任务要求 »
请逐字照抄从含有“Given: Click the plus icon to add supplier”的那一行到含有“Looking at the screenshot, I should 397,263.”的那一行（首尾两行都包括在内），抄写时略去其中的图片。

存储记录 »
- - - - -
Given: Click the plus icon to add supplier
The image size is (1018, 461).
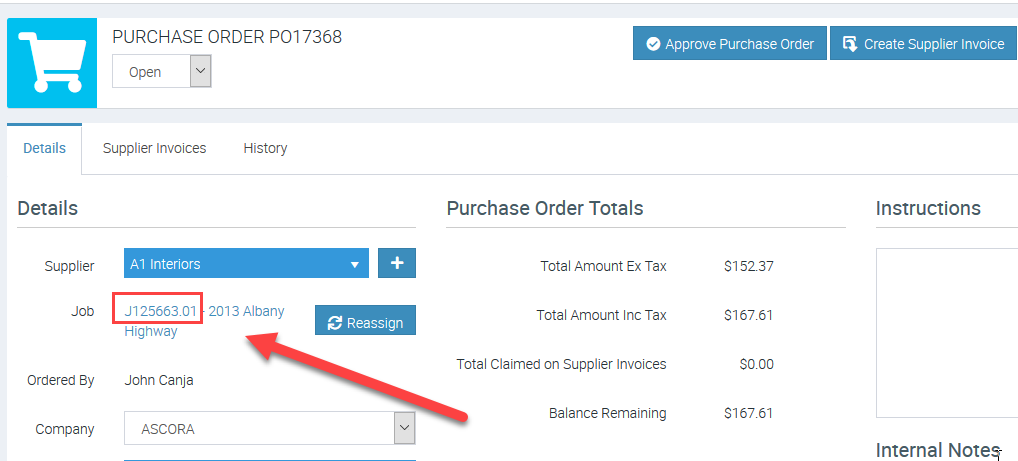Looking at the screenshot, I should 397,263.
- - - - -
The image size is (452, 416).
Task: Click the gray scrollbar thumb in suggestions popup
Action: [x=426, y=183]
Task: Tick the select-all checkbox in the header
- - - - -
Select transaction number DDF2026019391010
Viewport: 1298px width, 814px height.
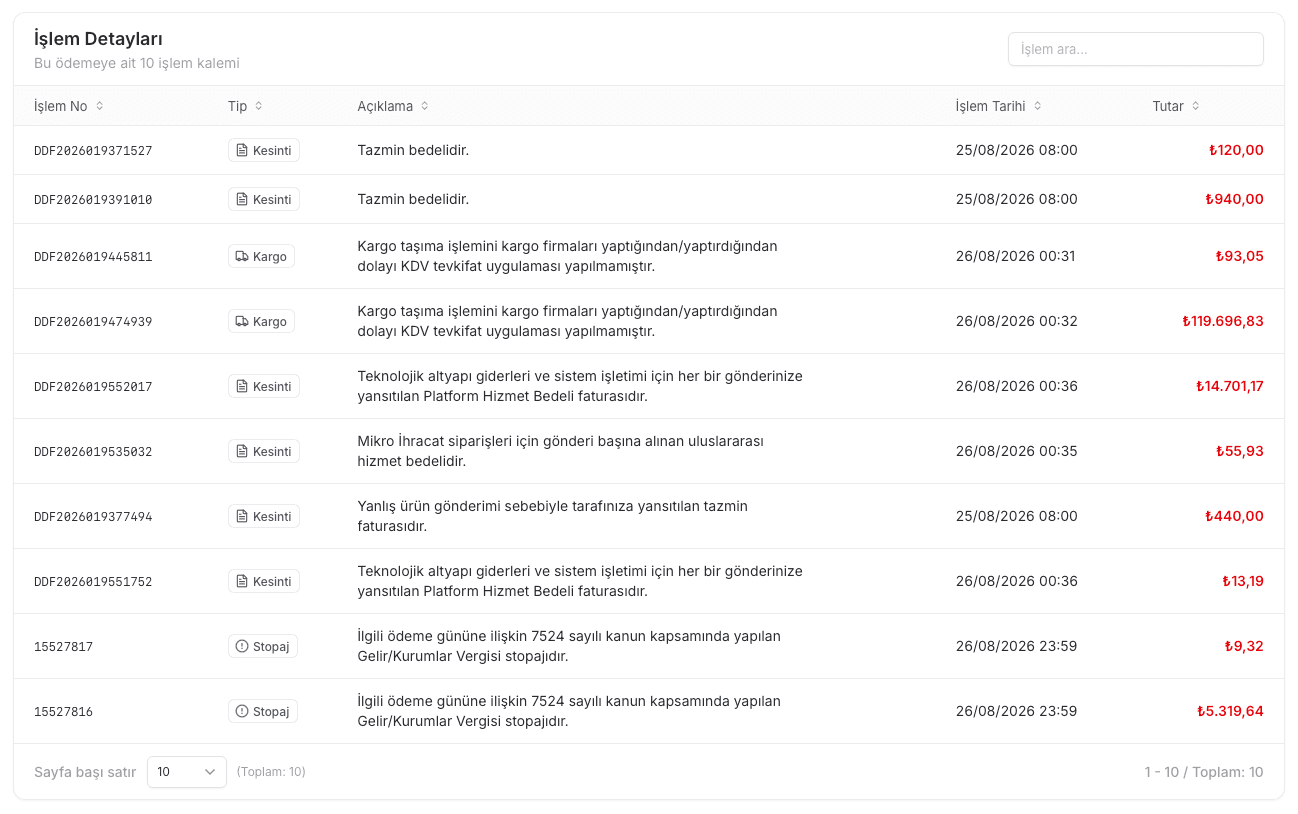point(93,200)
- - - - -
书面作答 »
Given: Click the plus icon to add supplier
The image size is (1018, 461).
Looking at the screenshot, I should 397,263.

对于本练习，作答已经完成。